**TASK INPUT**.
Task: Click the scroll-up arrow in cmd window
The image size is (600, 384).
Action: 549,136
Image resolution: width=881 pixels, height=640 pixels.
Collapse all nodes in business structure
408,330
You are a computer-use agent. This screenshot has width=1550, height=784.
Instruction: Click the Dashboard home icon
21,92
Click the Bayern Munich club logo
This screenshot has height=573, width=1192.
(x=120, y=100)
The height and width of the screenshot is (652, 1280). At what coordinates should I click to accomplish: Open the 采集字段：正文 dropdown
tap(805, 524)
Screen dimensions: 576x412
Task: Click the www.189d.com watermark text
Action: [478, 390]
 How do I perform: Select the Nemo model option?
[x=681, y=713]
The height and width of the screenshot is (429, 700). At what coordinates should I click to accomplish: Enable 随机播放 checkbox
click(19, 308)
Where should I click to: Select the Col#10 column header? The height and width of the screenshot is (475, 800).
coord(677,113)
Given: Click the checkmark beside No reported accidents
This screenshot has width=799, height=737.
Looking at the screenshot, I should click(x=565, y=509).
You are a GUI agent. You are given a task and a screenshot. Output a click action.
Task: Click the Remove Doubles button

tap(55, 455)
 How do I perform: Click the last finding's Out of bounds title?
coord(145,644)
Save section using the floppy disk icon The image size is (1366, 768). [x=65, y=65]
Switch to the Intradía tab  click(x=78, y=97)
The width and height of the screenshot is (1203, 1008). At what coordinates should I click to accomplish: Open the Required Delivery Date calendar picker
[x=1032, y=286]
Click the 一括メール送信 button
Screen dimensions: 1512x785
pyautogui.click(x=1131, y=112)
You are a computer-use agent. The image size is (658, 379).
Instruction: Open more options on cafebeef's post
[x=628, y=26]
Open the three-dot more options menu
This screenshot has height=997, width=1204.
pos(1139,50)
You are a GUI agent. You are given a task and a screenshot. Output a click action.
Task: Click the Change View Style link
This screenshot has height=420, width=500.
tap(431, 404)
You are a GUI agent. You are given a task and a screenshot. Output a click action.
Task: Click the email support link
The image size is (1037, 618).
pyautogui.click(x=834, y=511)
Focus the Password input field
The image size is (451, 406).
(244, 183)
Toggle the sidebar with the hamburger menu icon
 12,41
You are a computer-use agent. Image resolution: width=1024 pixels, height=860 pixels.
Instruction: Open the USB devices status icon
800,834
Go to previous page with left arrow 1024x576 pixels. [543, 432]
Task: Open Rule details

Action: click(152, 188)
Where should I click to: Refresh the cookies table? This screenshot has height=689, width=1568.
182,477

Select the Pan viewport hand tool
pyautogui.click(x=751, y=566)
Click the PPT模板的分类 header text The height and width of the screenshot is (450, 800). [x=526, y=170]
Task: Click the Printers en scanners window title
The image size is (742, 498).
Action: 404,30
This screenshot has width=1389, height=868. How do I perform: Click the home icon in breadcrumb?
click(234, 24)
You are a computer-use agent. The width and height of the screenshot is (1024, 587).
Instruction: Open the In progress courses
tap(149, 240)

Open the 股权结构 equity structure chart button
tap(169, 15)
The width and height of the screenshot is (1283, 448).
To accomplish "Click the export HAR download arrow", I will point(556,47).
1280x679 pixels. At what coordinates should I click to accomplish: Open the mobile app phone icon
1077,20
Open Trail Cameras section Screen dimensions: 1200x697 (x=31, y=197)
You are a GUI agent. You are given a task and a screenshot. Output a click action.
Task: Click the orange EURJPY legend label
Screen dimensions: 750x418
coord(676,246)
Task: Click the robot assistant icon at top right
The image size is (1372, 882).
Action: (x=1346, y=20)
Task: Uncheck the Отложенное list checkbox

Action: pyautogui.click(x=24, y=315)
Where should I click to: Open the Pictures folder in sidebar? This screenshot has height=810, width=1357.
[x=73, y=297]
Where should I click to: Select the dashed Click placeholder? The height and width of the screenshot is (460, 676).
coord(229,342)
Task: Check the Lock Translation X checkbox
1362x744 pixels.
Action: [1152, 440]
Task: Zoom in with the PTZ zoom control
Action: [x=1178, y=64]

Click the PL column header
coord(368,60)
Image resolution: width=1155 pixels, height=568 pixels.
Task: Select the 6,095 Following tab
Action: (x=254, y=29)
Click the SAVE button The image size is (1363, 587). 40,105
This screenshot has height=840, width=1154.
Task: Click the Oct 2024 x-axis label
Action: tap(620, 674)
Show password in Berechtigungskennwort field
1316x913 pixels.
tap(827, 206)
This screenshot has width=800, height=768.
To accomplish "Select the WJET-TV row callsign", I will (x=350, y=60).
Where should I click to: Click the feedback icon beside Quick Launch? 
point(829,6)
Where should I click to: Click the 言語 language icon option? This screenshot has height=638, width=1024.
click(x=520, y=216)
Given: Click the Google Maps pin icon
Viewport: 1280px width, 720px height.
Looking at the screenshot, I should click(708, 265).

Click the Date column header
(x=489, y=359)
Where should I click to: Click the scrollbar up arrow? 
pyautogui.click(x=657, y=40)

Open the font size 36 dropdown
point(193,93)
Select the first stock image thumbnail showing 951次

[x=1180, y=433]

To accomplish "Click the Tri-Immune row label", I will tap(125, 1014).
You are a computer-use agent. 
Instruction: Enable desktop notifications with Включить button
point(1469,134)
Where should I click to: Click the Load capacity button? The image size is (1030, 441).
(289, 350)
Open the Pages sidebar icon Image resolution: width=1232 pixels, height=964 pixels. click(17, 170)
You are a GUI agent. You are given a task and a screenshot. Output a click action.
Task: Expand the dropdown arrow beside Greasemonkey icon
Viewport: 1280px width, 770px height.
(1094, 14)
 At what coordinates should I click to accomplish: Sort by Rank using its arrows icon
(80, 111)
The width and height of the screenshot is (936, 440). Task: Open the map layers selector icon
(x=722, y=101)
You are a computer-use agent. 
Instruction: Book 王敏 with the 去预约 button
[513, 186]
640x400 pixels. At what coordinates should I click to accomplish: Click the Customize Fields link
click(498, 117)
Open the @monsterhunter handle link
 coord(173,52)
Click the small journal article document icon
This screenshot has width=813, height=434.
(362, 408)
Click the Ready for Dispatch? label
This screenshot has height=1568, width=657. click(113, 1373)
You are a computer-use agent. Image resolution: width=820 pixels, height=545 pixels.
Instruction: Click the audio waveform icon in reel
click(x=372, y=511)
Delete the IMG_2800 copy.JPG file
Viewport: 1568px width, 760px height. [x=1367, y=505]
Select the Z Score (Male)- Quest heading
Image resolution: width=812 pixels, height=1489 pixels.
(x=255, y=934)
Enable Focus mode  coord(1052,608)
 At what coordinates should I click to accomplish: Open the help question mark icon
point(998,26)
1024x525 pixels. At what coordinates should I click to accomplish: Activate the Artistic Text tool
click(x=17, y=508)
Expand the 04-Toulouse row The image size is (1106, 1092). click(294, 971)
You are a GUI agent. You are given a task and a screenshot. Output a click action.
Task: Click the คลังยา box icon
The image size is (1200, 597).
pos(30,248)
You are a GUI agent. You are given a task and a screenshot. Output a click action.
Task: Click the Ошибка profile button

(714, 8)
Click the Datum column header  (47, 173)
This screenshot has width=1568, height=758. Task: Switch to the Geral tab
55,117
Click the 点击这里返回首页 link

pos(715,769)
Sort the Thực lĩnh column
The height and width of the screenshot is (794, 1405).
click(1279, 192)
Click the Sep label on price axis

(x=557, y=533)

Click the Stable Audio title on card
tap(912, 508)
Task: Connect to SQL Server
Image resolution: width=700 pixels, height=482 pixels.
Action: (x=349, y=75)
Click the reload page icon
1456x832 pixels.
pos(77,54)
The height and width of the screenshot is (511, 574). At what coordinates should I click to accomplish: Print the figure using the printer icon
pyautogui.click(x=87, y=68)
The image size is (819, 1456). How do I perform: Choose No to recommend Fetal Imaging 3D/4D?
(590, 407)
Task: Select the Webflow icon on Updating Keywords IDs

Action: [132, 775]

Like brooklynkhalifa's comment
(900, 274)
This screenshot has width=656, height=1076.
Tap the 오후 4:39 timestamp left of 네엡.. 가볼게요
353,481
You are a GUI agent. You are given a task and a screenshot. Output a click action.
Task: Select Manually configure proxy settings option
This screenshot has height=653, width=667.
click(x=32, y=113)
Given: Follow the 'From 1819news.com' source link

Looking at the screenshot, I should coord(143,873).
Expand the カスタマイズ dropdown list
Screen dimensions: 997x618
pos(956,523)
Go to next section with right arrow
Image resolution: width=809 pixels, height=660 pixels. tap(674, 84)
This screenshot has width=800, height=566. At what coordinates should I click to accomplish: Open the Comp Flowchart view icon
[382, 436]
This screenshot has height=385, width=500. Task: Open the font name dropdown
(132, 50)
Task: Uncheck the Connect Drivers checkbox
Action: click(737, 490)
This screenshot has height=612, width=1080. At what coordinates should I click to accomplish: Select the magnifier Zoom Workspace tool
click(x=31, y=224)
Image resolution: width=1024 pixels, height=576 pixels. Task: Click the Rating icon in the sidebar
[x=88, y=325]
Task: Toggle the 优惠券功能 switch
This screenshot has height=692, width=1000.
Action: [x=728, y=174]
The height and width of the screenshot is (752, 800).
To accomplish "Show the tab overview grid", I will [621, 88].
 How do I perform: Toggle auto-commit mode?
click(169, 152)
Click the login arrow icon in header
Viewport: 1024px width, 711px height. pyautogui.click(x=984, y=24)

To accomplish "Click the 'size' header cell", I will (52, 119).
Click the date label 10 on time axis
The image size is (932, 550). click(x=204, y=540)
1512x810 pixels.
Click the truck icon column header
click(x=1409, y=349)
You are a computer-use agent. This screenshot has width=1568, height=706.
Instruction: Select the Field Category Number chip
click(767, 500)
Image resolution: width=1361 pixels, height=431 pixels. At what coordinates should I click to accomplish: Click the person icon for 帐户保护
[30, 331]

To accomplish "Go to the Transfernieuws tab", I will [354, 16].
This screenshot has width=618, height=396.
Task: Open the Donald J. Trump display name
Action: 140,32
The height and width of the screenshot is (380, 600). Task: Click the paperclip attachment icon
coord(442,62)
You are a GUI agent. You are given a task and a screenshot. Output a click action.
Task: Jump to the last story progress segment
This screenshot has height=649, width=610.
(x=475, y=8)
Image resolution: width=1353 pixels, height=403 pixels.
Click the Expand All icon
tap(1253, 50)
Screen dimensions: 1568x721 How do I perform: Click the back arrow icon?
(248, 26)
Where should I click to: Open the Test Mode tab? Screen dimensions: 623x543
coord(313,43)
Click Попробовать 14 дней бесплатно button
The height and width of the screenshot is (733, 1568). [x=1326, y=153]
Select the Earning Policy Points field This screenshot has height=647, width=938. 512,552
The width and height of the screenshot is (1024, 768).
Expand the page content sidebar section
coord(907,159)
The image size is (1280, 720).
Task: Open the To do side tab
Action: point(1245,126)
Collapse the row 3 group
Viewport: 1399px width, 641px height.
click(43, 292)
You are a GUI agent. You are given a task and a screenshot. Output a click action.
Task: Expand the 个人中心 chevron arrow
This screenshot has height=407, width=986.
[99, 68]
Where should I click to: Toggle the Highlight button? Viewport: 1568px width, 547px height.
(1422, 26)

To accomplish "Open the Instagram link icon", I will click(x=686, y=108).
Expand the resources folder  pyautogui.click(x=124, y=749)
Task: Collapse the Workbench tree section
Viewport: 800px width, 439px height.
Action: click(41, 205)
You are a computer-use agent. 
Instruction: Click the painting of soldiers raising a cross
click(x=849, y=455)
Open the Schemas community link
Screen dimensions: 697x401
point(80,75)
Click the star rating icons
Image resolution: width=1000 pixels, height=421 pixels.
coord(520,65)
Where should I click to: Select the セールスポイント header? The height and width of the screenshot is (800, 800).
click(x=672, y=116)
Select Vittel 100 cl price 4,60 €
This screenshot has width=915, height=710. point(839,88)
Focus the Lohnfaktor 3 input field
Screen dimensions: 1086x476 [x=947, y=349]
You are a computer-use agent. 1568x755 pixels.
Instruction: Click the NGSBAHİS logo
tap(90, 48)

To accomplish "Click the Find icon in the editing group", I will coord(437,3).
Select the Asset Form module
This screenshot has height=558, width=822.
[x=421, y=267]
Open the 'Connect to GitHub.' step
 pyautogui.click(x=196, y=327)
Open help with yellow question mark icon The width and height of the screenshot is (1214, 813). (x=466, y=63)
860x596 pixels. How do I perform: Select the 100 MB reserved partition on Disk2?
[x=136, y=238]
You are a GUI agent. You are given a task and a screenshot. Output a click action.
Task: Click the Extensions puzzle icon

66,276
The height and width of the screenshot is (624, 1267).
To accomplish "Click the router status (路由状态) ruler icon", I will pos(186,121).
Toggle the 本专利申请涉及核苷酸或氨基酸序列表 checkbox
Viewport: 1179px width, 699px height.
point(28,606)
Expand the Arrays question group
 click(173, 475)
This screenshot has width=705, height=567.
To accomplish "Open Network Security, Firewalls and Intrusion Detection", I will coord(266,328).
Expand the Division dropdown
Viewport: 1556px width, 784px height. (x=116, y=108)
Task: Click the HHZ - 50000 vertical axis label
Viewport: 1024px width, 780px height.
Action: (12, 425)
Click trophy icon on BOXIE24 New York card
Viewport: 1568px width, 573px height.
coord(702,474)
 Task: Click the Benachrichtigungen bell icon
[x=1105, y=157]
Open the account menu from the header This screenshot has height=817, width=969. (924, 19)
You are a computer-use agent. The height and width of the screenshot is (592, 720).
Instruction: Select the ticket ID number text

**TASK DIRECTIONS**.
Please give back exactly the lines of this listing beginning at the line with "Open the @monsterhunter handle link" and ending with the line with "You are a computer-use agent. Image resolution: width=820", both included, and nothing else.

**RESULT FOR THIS TASK**.
Open the @monsterhunter handle link
 coord(173,52)
Click the small journal article document icon
This screenshot has width=813, height=434.
(362, 408)
Click the Ready for Dispatch? label
This screenshot has height=1568, width=657. click(113, 1373)
You are a computer-use agent. Image resolution: width=820 pixels, height=545 pixels.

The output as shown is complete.